Film solo apparentemente storico, commedia solo apparentemente leggera. Ambientato, con molte licenze “poetiche”, nella Roma repubblicana, questa pellicola, diretta nel 1971 da Luigi Magni (specializzato in affreschi storici: un film per tutti: “Nell’anno del Signore”), ci narra di un Publio Cornelio Scipione (interpretato da un grande Marcello Mastroianni) accusato da Catone il Censore (Vittorio Gassman, l’altro protagonista) di essersi appropriato di un tributo in danaro destinato all’Erario di Roma.
L’opera strizza fin troppo chiaramente l’occhio ai giorni nostri: in romanesco la recitazione, ambientata tra vere rovine anziché tra i fondali di Cinecittà, infarcita di battute caustiche e di tristissime verità, tale pellicola ci mostra, manifestandosi attualissima ed universale, uno Scipione immenso e distante agli occhi di molti (e perciò “fastidioso”), ed umanissimo al tempo stesso.

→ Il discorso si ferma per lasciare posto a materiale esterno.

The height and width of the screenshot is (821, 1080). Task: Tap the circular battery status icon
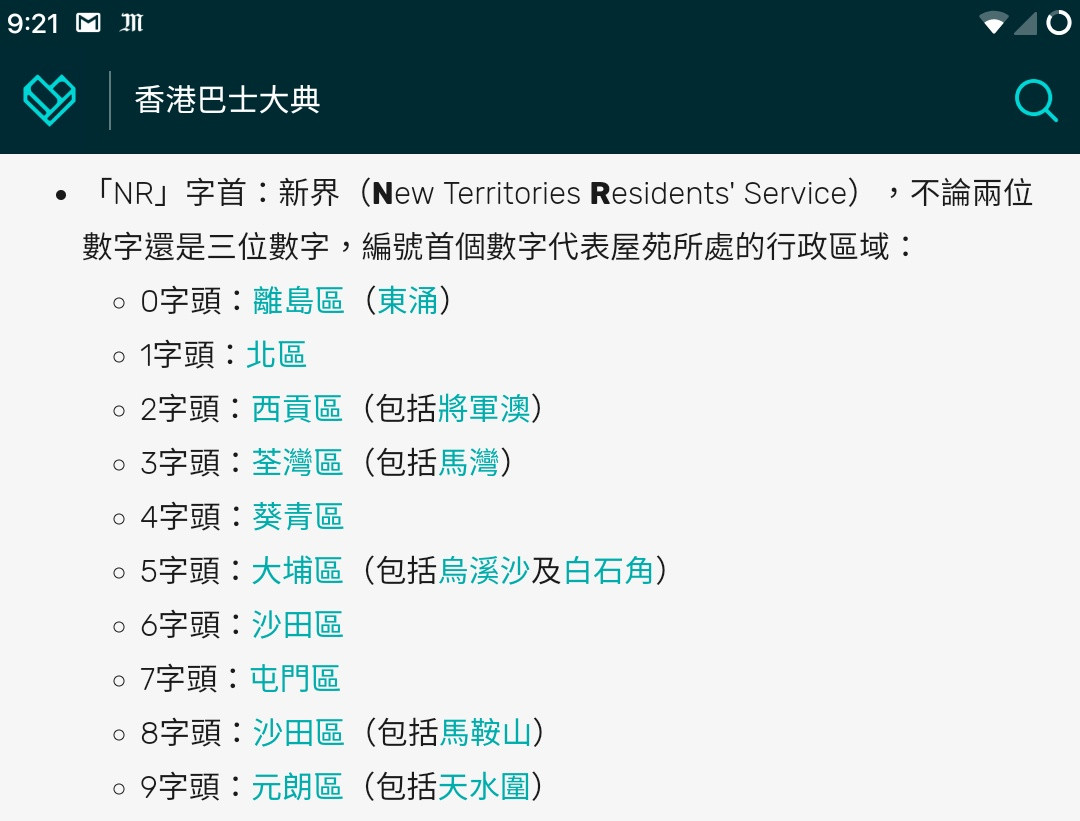pos(1058,23)
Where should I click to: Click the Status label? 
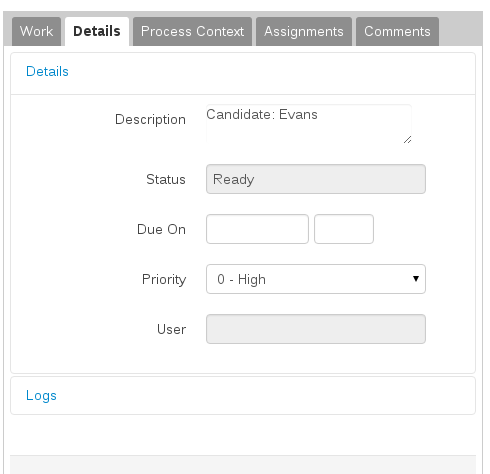click(x=166, y=179)
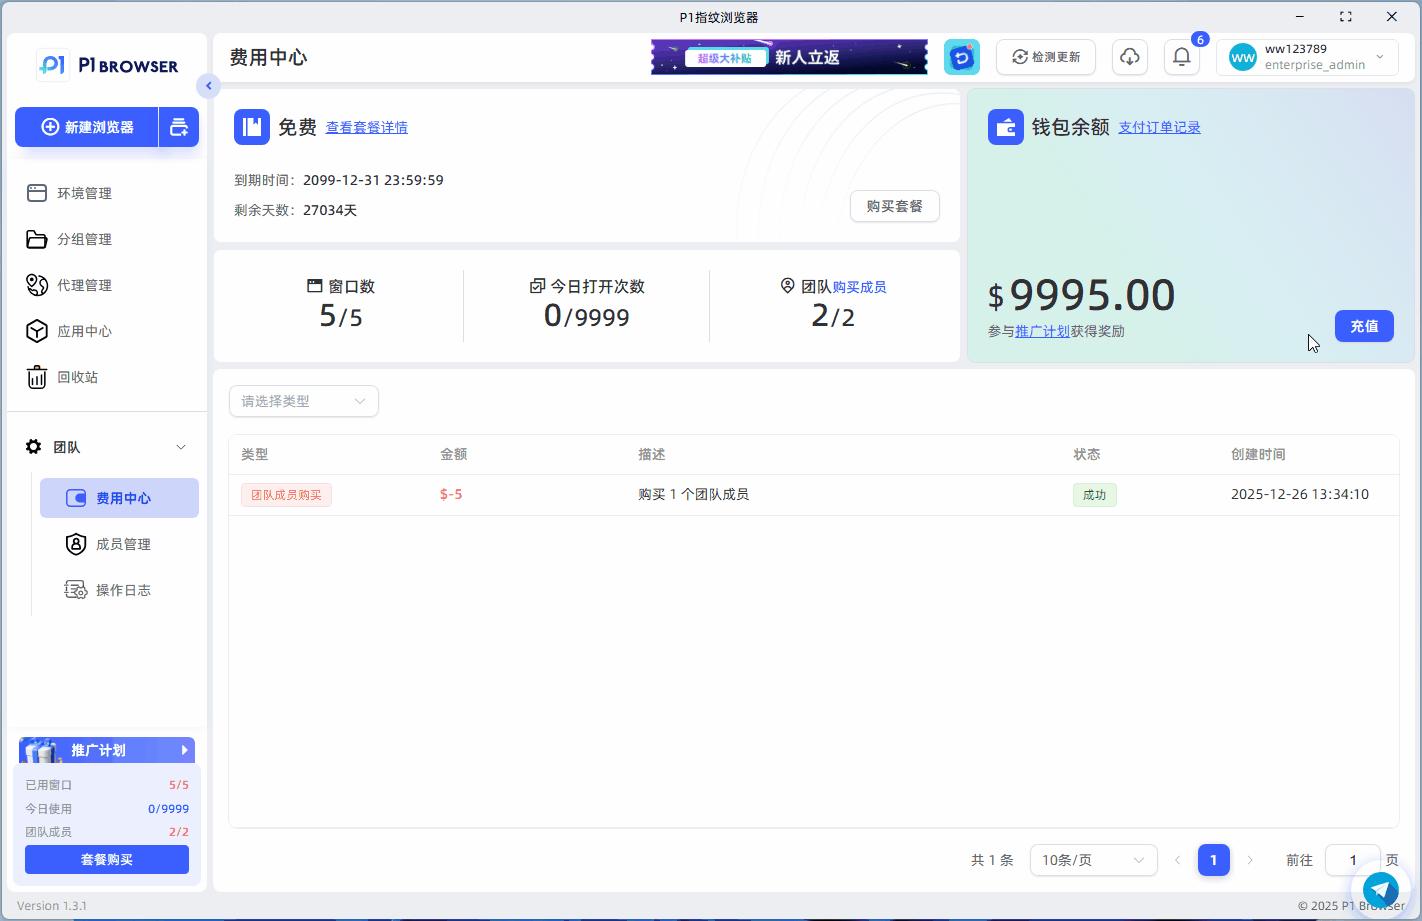Click the batch create icon beside 新建浏览器

[x=179, y=127]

A Mastroianni, tra mille facezie, il compito di raffigurare un uomo ormai fuori dal tempo sotto tutti i punti di vista, un “gigante assediato dai nani”, e da un fiero avversario, Catone, che conoscendone il valore, vuole immolarlo sull’altare del bene supremo dello stato.
Eccezionale il personaggio tratteggiato da Silvana Mangano, nei panni di Emilia, moglie di Scipione; spassosissimo quello del fratello di Scipione, dipinto qui come una simpatica canaglia, ed interpretato dal vero fratello di Marcello Mastroianni, Ruggero, che ha curato il montaggio di questo (e di innumerevoli altri) film.
Si ride amaro. Un bel film da riscoprire (e pazienza se la verità storica, tra “errori” voluti e non, a volte latita un po’ troppo).